> [GIVEN TEXT]:
We in springlike Boulder are miles away from Chechnya’s ruined dystopia.  But our local paper, the Boulder Daily Camera, is the property of hedge fund Alden Global Capital, which owns over 70 newspapers from the Boston Herald to the San Jose Mercury News.  Last week, the Camera’s local publisher fired its editorial page editor for publishing a commentary – not in the paper itself, but on his own online blog – that criticized Alden’s practice of looting its newspaper holdings for cash.  Our Editorial Advisory Board – of which I’m a newly-resigned member — sought to comment on Dave Krieger’s firing and were told we could not.  The newspaper, that for weeks ran letters to the editor complaining of the cancellation of Blondie and Peanuts, has not run one letter touching on the Krieger matter.  This silence joins a disturbing pattern — In Kingston, New York, the Daily Freeman’s editor has told its staff to erase from all news coverage any mention of parent company Alden’s management practices.

Instead, last Saturday, the Camera’s editorial page “reported” on the firing through omission and erasure.  Krieger’s name was missing from the masthead.  Mine was missing from the Advisory Board roster.  Whereas there are customarily five Advisory Board contributions, last Saturday only three appeared, the blank space filled with larger headlines and alternative copy.  One had to “read” the story by understanding what was not there.  This is now one develops the literacy of censorship.

Saturday afternoon, a dear friend in her eighties came to visit me.  Her family left Germany in 1933.  Her father was working for a literary newspaper during his postdoctoral year – it was the first outlet that Hitler closed.  She arrived at my door, her face haunted.  “This is how it begins,” she said.  I gave her a cup of tea and reassured her that we are not there, and we are not going there — not on my generation’s watch.  But I couldn’t calm the look in her eyes. In the morning paper she had seen ghosts.

> [SOURCE MATERIAL]:
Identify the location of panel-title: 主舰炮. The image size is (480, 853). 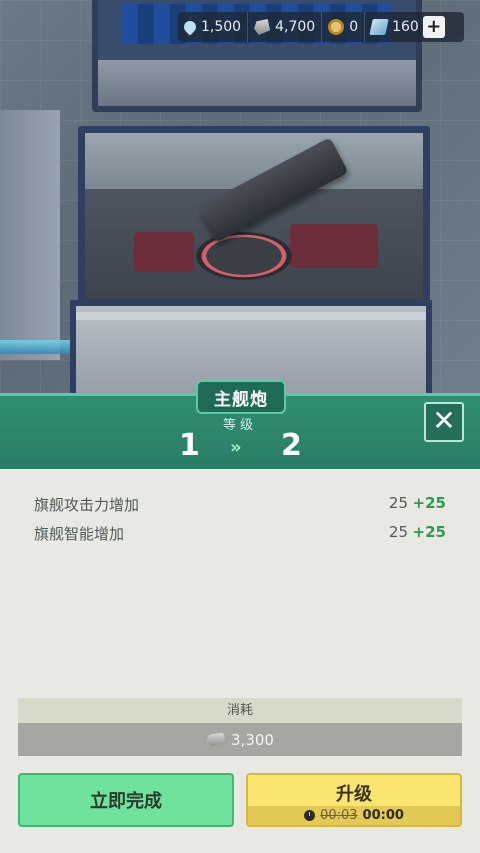
(241, 397).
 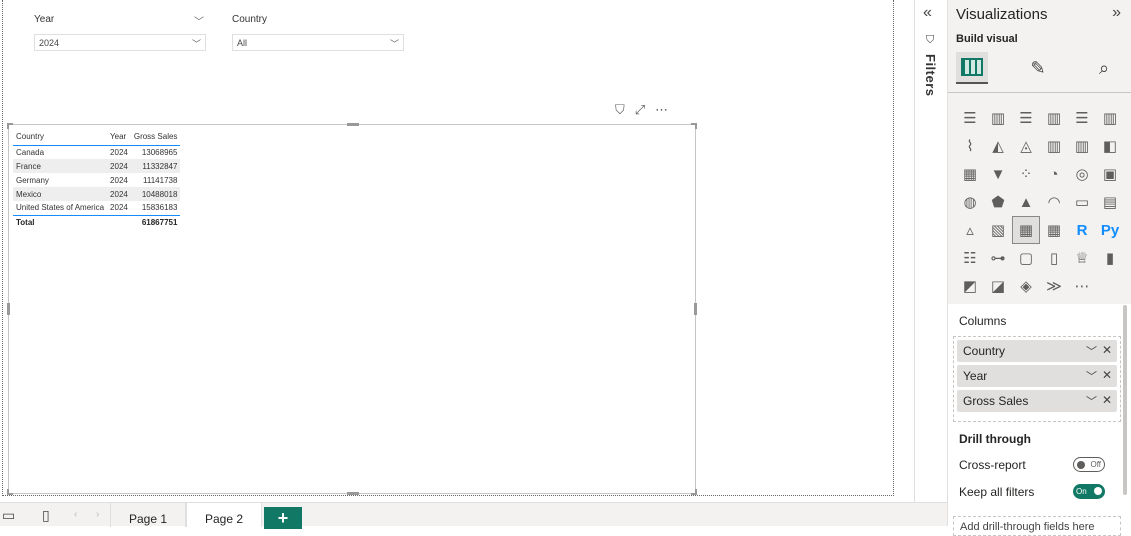 I want to click on next-page-icon: ›, so click(x=98, y=514).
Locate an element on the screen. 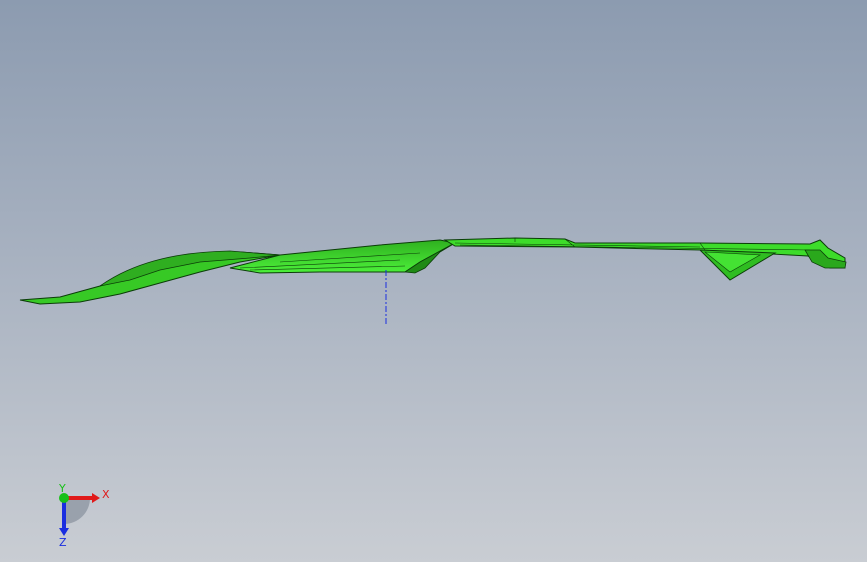 The height and width of the screenshot is (562, 867). z-axis-arrow-icon is located at coordinates (64, 532).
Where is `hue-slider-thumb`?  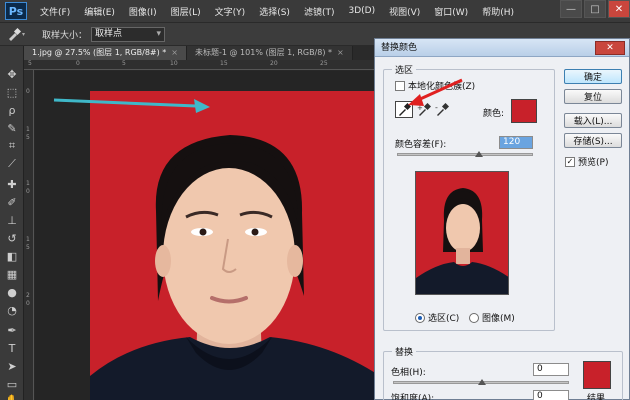 hue-slider-thumb is located at coordinates (482, 382).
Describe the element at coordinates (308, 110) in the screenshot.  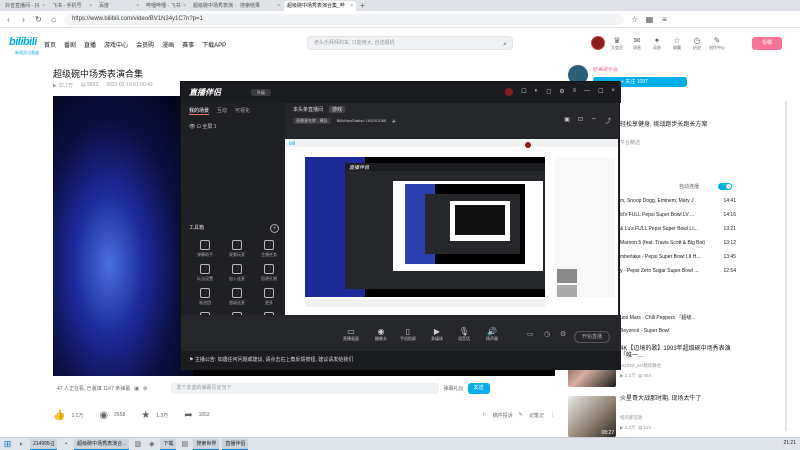
I see `tab-room: 本头条直播间` at that location.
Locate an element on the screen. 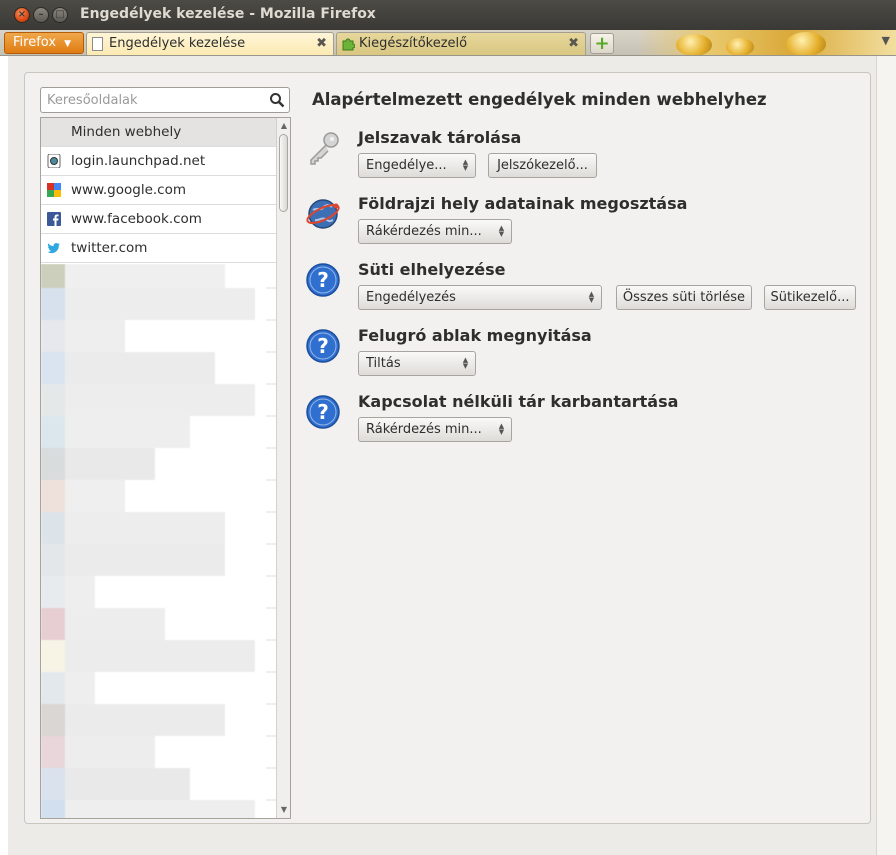 This screenshot has height=855, width=896. persona-background is located at coordinates (766, 42).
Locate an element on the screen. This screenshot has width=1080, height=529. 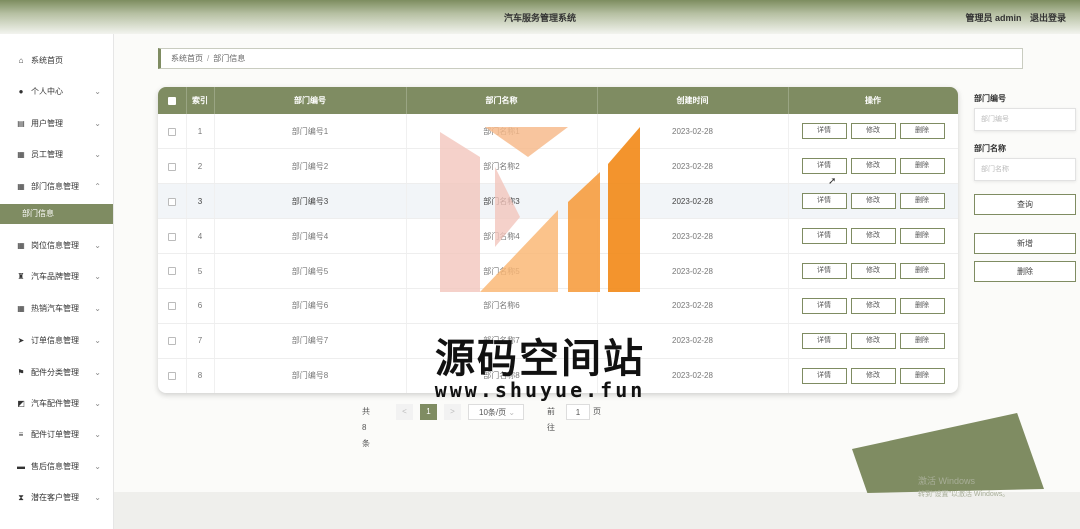
sidebar-item: ≡ 配件订单管理 ⌄ is located at coordinates (56, 435).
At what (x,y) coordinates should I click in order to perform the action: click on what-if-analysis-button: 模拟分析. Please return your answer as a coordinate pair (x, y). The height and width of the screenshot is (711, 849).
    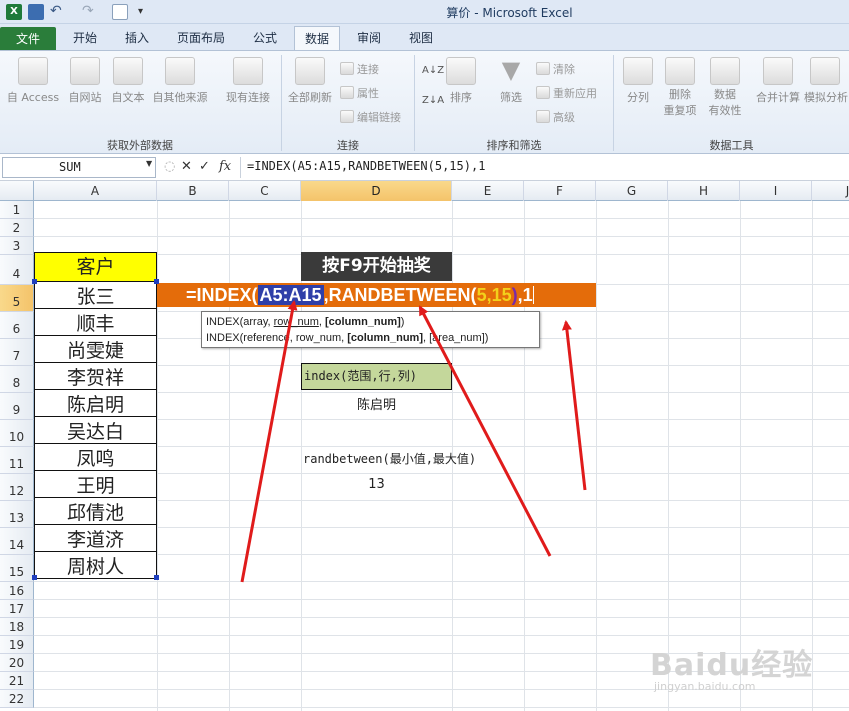
    Looking at the image, I should click on (826, 81).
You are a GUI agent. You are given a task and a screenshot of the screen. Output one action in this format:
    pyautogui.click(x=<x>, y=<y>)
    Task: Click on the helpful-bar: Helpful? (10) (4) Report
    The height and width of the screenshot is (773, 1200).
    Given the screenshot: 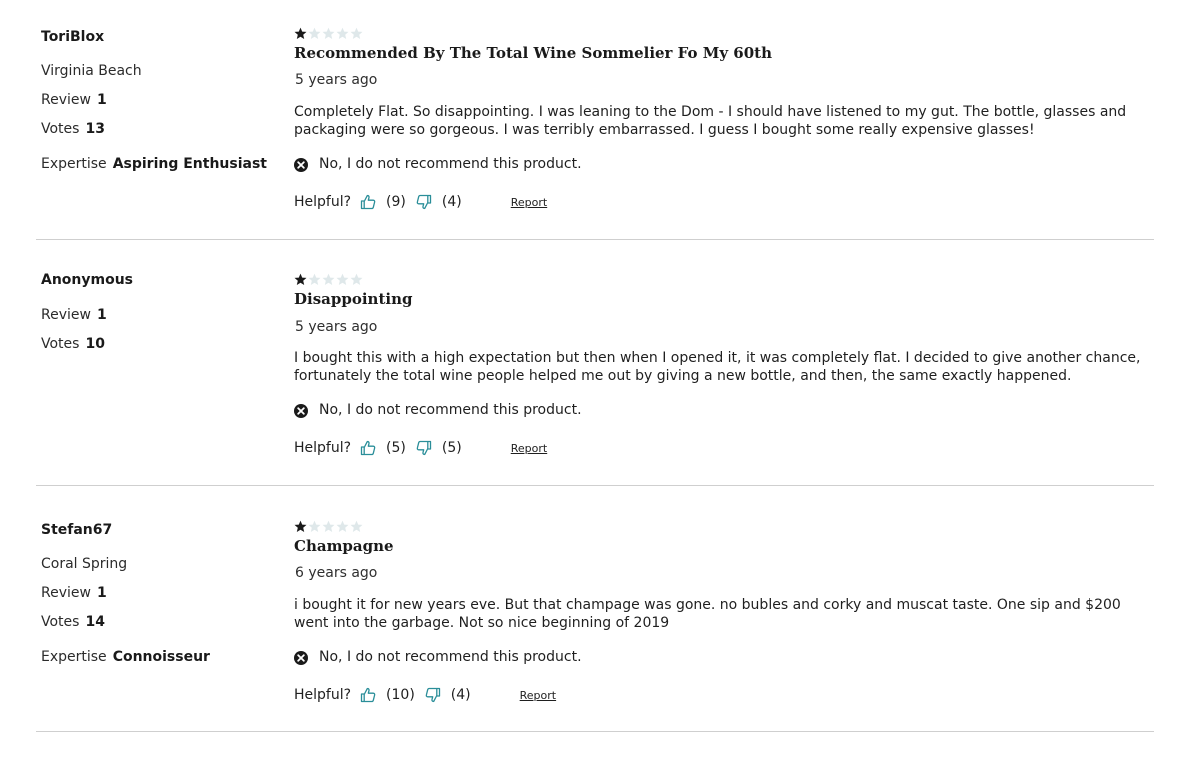 What is the action you would take?
    pyautogui.click(x=425, y=695)
    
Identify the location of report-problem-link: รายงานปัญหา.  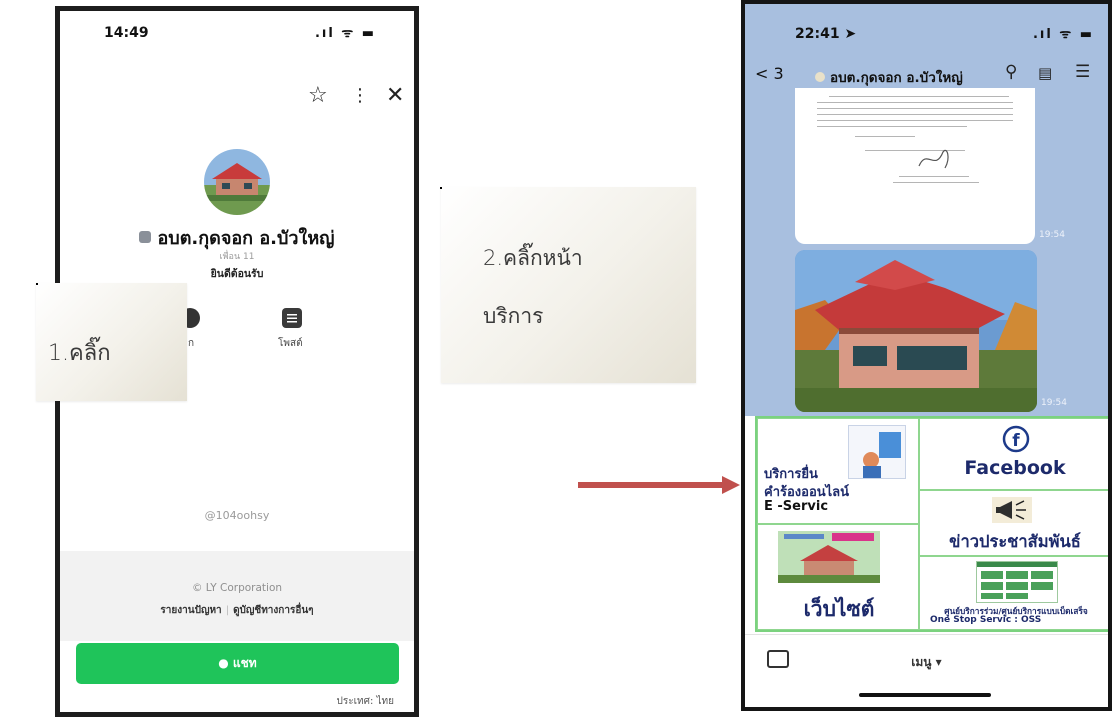
(190, 610).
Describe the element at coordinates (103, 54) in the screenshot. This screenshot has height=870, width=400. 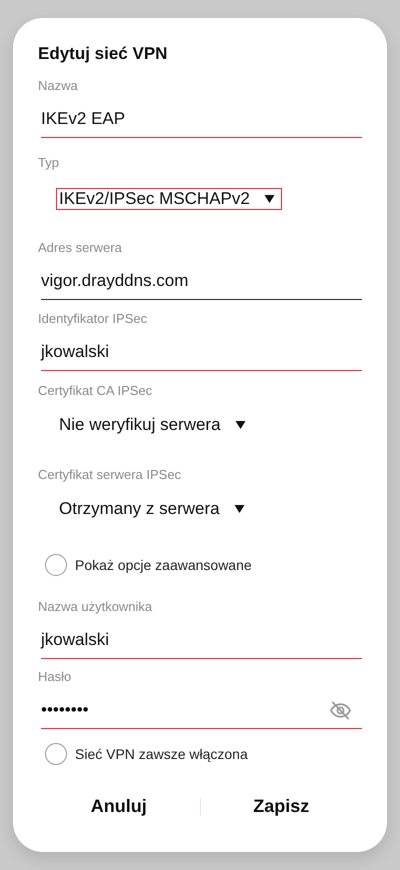
I see `dialog-title: Edytuj sieć VPN` at that location.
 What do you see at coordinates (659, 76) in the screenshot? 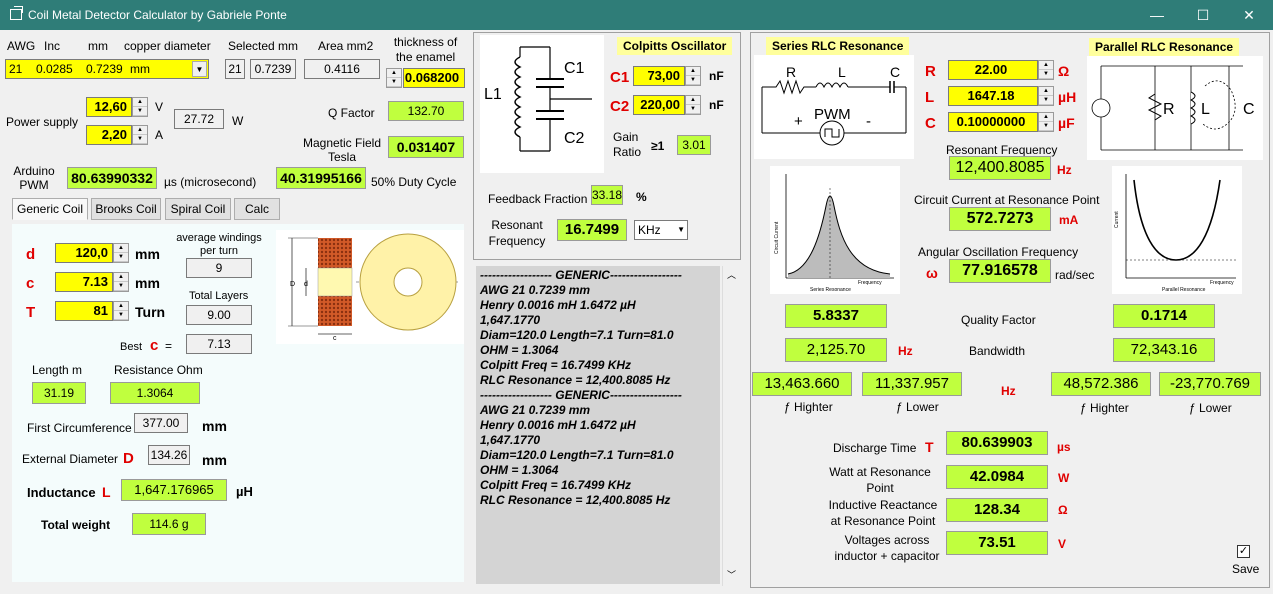
I see `c1-input: 73,00` at bounding box center [659, 76].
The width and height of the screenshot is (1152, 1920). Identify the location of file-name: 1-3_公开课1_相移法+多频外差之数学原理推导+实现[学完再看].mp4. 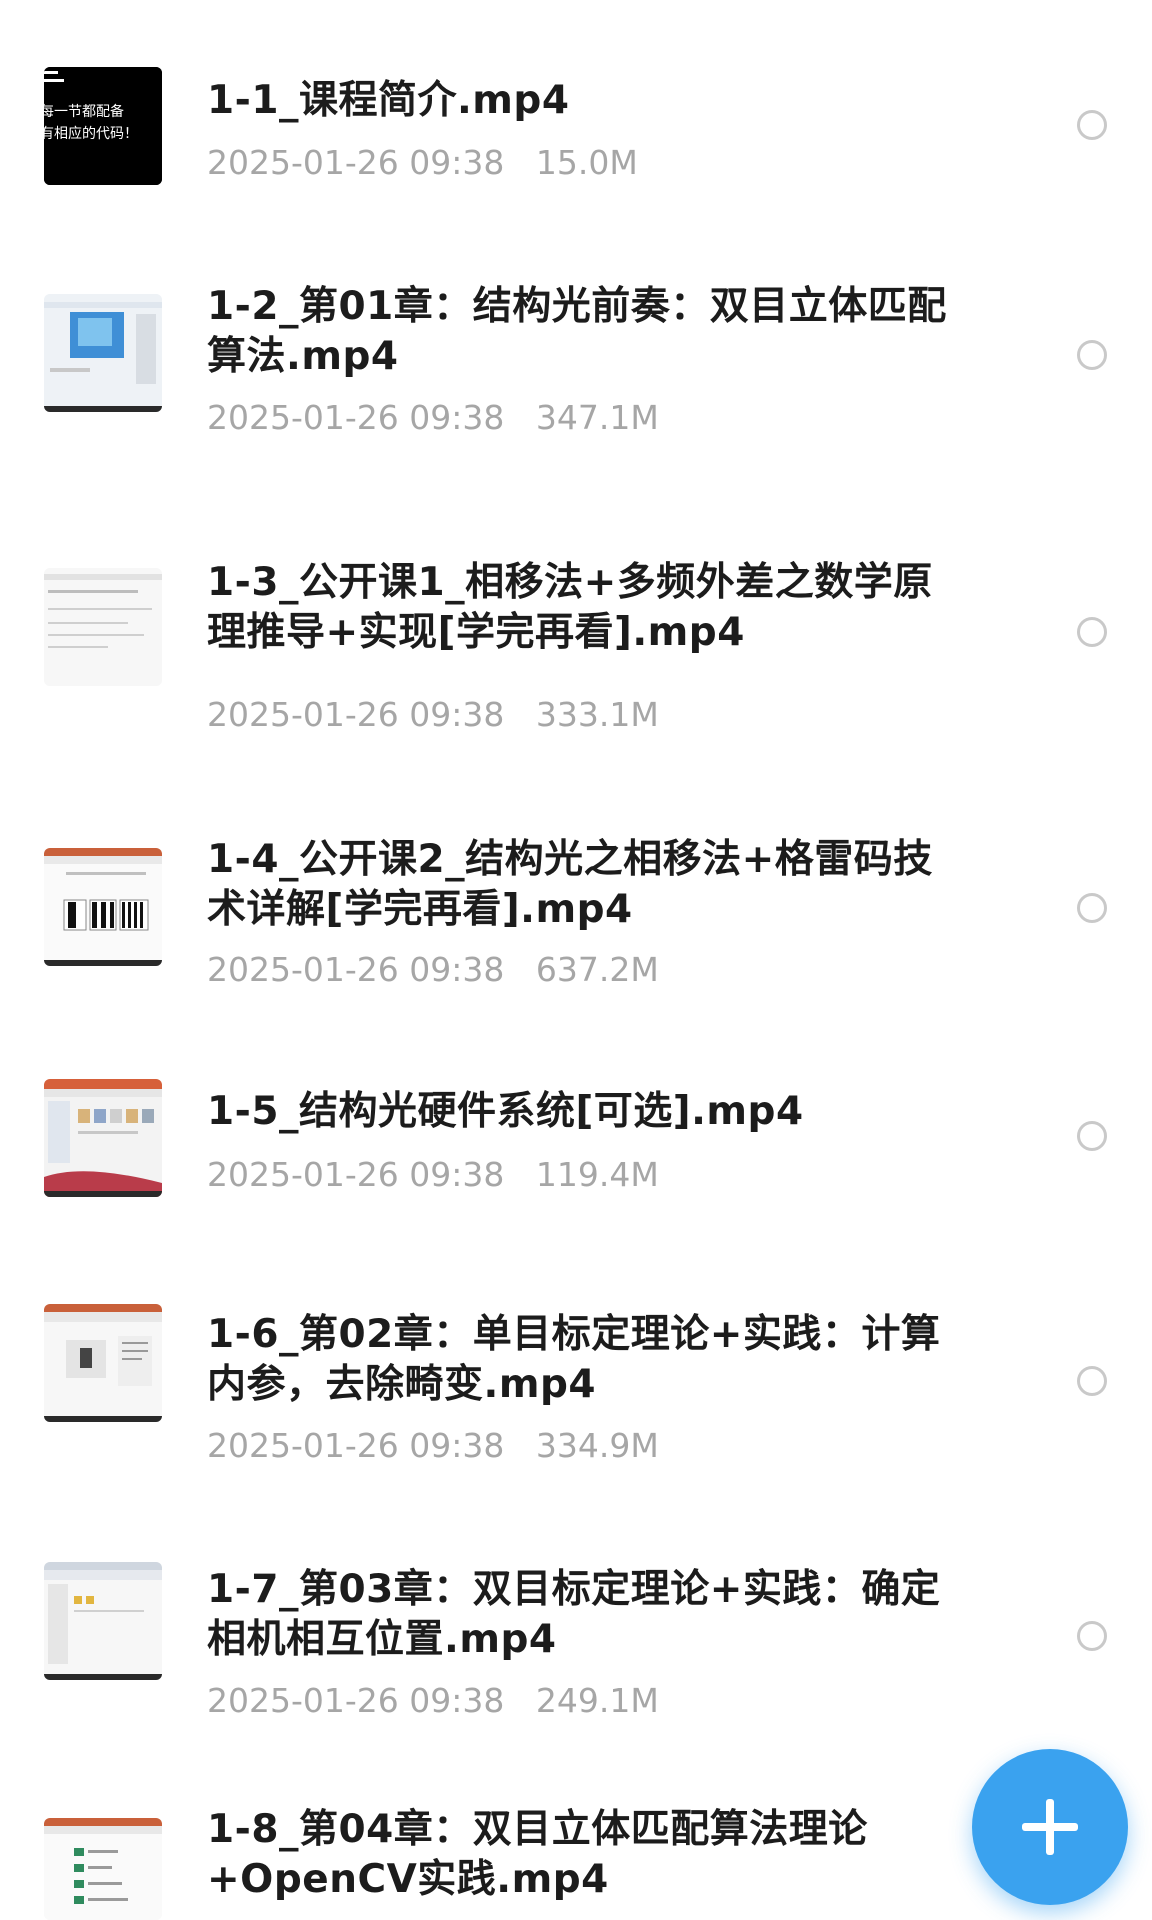
(570, 608).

> [ABOUT THIS EXERCISE]:
Rewrite the Daily Camera piece between "Instead, last Saturday, the" and "literacy of censorship.", inclusive, changing "masthead" to "staff box".

> [TASK OUTPUT]:
Instead, last Saturday, the Camera’s editorial page “reported” on the firing through omission and erasure.  Krieger’s name was missing from the staff box.  Mine was missing from the Advisory Board roster.  Whereas there are customarily five Advisory Board contributions, last Saturday only three appeared, the blank space filled with larger headlines and alternative copy.  One had to “read” the story by understanding what was not there.  This is now one develops the literacy of censorship.